2024 State of the Union

It’s 2024 and I’ve made some big changes.

After 7 years in engineering leadership, I’ve requested to shift to being a very senior engineer in my organization. During my term in engineering leadership, I:

Was the CTO of a 50 person startup (successfully acquired)
The senior backend director of a major media company
Most importantly, I grew a ton by coming to Plaid and being a line manager in Platform, then a Lead of Leads in Platform, followed by a Tech Lead Manager of the Storage Team.

Why am I ‘holding the career ladder upside down’? It’s to extract the most mutual value… by providing value for my org while also continuing growing in a manner and direction of my choosing.

I’ve gotten to the point where leading teams is no longer interesting and challenging, but building technology is interesting and challenging with plenty of room to grow.

I shifted from being the TLM of Storage, to a senior staff member of Storage and will find my next focus internally once we complete our ambitious projects of 2024.

In the meantime, I’m spending my time automating our processes and helping the team move faster. The major leverage there has been in designing a system of dynamic runbooks to execute the 200+ steps needed to move a service to a new online storage platform with ~90s of write traffic interruption.

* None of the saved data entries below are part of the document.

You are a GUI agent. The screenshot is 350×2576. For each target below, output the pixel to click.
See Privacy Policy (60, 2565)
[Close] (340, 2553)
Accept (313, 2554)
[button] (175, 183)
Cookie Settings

In smaller news, I’m having fun coding and building again!

In support of my team:

I forked and added support for Resource Groups in TiDB to the mysql terraform provider which we’ll upstream when it has baked in.
I figured out the type exchange of FFI in deno so that I could create a library for exec’ing processes exec.
I re-built a favorite tool of mine as tome-cli after using tome for a few years in production.
I maintain my own package management system based off of cash-app’s hermit which lives at packages.
I’m contributing back to upstream projects to patch bugs or improve usability (tiup & dagu)
I’ll be presenting about TiDB at HTAP Summit in Sept 2024.

Improved e2e testing by replacing bats-core with deno+dax

micro

When writing tome-cli, I wanted to ensure that the tool’s side effects were accurately tested at their outermost bound and so I needed to wrap the full tool’s binary execution in end to end tests.

Normally I would use bats-core for bash/cli testing. But I’ve been using deno more and more for work and find dax library (like xz from Google) to be a simple and powerful mechanism for shelling out from a more robust language.

I simplified my testing interface by wrapping the tome-cli command in a deno function, injected the necessary environmental variables, and pre-parse the outputs to make each test low repetition.

Function setup: https://github.com/zph/tome-cli/blob/main/test/tome-cli.test.ts#L27-L31

Example test: https://github.com/zph/tome-cli/blob/main/test/tome-cli.test.ts#L100-L108

This approach makes for easier E2E testing compared to bats because I have robust data types without the fragility/peculiarities of bash, while having a clearer UI for assertions and their diffs.

NLB Target Handling During pre-change and post-change Hooks

micro

I’ve been using a tool lately that provides good defaults for performing complex database operations, but found a few cases where we’d need to contribute upstream, fork the tool, or determine a generic way to extend it for our purposes.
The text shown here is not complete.